WORK TO COMPLETE. Extract each line of the material below that contains the word "plus".

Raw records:
────────────────
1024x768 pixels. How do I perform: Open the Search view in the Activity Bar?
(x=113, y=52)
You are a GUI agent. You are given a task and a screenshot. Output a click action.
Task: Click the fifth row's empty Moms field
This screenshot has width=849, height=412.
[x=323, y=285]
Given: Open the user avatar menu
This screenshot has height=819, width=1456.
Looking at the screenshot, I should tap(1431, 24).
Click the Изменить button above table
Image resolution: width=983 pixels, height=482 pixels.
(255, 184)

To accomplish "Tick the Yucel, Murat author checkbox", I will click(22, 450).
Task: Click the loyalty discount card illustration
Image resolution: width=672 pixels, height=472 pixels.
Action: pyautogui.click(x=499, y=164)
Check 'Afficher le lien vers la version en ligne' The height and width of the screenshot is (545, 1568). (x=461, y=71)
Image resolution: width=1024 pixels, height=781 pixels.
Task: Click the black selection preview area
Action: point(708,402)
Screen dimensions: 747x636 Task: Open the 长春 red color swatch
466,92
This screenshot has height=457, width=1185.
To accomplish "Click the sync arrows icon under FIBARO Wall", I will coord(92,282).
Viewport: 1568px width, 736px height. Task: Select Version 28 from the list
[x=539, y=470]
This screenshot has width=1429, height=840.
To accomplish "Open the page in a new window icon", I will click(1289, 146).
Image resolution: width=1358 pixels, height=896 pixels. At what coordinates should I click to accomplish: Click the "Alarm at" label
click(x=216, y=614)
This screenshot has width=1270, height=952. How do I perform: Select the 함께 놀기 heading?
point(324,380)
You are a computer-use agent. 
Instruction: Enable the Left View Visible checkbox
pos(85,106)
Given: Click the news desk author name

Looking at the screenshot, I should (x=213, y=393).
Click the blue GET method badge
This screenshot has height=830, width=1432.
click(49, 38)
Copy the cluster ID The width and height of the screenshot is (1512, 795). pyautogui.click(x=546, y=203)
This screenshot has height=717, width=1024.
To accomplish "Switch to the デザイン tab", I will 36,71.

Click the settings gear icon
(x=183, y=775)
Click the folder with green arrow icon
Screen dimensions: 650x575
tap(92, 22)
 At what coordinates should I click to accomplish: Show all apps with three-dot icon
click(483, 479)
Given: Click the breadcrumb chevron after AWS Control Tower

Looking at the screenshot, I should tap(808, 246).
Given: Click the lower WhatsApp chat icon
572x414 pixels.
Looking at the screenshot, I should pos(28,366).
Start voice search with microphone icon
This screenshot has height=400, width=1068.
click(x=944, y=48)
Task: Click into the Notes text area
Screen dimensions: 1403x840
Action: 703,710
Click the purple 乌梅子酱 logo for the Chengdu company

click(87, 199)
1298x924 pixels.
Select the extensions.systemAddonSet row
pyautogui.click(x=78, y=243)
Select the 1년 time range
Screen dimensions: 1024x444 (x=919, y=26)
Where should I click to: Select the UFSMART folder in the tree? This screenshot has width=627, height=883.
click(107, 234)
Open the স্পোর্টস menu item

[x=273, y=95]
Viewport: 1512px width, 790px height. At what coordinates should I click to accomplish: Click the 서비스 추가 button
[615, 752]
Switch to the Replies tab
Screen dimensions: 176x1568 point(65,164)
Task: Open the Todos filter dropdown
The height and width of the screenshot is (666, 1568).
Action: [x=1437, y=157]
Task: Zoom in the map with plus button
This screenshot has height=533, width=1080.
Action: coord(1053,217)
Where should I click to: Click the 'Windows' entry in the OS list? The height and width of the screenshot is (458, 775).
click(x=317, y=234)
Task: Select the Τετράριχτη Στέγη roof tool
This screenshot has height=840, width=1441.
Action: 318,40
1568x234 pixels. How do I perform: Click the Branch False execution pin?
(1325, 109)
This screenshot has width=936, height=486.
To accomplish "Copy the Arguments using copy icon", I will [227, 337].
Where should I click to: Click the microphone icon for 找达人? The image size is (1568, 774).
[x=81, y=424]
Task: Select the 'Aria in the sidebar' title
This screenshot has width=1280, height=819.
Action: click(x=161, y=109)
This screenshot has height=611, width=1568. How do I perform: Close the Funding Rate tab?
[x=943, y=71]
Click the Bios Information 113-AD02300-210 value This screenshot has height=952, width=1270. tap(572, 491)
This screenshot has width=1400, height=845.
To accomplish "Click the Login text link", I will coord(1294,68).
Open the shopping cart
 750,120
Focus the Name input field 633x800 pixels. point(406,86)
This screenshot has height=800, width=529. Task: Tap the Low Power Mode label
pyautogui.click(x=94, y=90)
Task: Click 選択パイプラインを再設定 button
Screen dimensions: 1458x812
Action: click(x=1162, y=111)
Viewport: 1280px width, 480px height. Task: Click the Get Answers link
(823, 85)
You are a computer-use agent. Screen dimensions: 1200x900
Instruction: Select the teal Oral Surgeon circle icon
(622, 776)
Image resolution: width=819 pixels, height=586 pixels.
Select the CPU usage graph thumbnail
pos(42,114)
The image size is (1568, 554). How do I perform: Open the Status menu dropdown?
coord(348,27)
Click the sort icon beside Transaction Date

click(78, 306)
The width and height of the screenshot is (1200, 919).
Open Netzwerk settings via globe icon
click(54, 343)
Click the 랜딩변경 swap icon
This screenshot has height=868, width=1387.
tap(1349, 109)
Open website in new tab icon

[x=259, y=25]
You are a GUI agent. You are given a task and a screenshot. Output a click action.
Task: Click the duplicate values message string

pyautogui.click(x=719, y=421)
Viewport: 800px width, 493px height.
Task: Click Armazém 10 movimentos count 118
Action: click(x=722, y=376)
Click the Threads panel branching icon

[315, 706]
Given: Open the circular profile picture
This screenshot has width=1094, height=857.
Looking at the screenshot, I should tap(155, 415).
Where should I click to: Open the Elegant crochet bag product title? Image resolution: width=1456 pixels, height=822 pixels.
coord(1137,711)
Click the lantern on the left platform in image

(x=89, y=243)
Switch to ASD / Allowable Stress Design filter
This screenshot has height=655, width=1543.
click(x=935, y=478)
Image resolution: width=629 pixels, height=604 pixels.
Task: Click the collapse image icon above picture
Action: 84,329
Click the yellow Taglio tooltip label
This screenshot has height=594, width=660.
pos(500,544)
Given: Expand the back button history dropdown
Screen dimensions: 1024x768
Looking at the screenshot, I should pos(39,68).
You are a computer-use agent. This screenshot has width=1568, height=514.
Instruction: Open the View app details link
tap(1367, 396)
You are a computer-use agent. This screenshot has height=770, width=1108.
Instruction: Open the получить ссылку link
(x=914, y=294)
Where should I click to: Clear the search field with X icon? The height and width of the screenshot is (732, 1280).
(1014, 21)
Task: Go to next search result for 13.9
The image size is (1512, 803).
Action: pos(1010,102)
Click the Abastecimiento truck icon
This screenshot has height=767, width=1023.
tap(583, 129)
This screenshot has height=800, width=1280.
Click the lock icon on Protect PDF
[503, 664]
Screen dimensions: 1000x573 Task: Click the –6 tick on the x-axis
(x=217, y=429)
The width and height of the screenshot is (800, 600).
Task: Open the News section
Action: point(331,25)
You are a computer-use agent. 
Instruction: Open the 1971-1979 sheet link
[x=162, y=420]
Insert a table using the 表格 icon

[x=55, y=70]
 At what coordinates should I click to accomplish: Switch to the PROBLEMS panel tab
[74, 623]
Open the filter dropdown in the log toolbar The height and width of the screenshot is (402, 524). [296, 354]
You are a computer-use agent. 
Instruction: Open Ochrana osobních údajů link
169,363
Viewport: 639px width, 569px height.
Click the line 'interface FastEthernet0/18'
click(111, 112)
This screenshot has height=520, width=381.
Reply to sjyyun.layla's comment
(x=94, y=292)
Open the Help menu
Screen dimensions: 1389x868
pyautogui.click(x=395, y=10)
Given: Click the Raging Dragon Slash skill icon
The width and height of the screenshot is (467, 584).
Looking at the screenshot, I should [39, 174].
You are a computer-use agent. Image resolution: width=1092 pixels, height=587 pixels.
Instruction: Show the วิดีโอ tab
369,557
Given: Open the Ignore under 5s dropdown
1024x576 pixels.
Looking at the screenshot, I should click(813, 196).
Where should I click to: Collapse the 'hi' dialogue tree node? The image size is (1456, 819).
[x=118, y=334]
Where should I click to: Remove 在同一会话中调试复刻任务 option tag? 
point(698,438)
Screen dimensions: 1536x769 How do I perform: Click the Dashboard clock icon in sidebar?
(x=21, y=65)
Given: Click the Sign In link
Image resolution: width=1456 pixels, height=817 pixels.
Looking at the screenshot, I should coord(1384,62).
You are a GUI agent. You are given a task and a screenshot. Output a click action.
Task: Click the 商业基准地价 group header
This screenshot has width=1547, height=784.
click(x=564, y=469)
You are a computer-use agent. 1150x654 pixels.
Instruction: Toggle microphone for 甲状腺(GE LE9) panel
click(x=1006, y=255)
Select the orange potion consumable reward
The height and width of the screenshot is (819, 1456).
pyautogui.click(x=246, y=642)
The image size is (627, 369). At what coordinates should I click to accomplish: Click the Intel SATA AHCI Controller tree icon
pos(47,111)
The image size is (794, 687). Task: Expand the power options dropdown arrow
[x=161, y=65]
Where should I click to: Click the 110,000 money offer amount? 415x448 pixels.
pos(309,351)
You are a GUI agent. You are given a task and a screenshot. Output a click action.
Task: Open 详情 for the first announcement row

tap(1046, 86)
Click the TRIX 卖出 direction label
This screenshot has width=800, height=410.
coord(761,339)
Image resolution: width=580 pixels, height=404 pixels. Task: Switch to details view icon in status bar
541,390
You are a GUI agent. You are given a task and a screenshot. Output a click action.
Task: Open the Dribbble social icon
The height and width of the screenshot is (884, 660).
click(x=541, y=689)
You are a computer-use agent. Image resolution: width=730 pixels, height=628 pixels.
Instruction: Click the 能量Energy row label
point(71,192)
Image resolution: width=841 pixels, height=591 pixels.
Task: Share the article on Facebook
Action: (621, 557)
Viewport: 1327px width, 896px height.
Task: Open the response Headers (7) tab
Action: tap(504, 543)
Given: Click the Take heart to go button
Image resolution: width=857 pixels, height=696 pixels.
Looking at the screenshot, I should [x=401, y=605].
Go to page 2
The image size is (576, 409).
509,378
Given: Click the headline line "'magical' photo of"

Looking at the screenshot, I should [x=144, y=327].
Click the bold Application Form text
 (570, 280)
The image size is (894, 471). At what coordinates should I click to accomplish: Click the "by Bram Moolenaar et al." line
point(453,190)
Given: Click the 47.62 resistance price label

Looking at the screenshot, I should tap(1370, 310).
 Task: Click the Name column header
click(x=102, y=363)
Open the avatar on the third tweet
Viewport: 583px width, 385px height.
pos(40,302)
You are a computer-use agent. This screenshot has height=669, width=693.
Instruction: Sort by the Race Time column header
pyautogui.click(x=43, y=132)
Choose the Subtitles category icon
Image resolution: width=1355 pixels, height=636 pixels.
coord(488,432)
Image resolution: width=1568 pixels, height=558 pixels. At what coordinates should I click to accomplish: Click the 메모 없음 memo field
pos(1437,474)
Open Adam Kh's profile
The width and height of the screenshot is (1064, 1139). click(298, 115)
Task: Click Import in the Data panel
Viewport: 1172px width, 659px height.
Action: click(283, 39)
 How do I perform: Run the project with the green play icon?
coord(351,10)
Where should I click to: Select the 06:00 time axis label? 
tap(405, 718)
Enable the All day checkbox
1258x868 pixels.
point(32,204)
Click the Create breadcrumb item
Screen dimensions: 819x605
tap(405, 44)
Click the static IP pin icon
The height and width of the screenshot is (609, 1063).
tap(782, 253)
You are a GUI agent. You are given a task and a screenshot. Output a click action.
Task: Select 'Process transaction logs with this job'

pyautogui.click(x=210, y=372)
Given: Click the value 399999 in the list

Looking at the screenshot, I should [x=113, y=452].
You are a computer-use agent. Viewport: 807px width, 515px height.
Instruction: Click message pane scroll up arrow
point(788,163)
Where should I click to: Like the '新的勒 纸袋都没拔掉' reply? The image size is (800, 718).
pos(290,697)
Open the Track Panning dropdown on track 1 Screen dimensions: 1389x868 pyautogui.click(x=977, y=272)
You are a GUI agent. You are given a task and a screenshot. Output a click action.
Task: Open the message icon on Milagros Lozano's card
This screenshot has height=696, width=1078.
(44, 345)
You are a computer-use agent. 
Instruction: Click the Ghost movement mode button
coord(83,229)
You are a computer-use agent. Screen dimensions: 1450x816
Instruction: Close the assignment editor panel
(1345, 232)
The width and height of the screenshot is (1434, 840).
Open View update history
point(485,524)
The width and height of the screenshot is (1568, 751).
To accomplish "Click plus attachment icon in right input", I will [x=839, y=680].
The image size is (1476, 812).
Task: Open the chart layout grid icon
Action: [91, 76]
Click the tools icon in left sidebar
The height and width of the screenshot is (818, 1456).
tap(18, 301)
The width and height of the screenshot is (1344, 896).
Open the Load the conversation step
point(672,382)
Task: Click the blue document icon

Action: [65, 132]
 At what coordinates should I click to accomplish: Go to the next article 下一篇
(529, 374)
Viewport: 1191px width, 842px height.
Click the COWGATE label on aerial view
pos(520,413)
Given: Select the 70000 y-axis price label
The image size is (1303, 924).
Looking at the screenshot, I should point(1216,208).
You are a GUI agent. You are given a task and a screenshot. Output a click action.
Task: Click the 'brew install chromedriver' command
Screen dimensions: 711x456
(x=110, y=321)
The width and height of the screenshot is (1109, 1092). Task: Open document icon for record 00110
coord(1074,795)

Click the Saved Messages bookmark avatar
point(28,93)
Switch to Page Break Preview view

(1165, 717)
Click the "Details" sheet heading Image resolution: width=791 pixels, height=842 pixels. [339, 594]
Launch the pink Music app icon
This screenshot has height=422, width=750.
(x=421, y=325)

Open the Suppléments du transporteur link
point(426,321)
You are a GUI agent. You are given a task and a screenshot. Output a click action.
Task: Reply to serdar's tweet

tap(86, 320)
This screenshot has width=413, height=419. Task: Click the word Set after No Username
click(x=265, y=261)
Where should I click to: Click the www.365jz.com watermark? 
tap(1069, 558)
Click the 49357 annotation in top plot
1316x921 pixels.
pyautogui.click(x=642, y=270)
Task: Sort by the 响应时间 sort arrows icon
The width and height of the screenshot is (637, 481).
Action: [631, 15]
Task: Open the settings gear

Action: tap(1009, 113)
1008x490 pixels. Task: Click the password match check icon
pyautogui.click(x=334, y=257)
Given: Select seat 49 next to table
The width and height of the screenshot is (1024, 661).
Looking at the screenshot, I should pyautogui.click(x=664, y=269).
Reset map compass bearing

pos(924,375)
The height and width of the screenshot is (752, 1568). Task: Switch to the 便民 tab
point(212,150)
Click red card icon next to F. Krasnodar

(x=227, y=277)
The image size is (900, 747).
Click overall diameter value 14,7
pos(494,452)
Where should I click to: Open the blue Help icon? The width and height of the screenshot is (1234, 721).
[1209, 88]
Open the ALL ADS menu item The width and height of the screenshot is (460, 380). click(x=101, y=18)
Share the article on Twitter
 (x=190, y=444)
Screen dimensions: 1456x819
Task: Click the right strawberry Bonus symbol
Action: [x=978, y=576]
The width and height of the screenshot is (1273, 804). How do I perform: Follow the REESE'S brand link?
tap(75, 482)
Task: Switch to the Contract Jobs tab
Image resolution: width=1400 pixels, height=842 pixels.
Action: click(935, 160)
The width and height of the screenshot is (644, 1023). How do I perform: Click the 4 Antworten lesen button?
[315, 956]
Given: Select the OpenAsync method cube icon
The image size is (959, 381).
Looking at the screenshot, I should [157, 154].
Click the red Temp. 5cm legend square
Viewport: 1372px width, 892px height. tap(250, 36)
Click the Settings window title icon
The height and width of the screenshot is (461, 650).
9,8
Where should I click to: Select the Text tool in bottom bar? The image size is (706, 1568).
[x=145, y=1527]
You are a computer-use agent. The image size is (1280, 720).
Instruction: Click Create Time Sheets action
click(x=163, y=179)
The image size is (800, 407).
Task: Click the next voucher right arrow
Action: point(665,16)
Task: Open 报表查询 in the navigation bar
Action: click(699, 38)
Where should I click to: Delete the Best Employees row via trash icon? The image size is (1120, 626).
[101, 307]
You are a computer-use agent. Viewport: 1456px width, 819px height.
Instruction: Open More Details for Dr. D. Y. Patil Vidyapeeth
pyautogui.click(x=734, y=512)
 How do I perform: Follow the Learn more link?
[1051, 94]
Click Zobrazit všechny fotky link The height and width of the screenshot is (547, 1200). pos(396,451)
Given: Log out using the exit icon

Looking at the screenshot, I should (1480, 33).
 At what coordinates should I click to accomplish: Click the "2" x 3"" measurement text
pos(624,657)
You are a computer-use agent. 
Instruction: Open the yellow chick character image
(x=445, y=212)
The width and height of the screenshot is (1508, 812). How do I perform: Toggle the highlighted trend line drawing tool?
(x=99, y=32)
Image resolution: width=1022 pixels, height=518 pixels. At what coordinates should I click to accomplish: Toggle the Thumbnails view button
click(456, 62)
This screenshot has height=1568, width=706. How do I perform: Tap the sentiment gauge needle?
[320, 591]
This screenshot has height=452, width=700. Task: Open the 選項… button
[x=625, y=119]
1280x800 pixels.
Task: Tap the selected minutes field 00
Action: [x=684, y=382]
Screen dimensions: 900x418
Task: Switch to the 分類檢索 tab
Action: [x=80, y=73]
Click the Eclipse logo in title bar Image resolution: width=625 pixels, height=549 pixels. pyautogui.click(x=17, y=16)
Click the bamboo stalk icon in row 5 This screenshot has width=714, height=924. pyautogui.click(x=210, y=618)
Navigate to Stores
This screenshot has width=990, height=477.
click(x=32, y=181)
────────────────
EXERCISE SOLUTION.
Task: Zoom in the map with plus button
To accomplish "Click plus attachment icon in right input", I will [x=839, y=680].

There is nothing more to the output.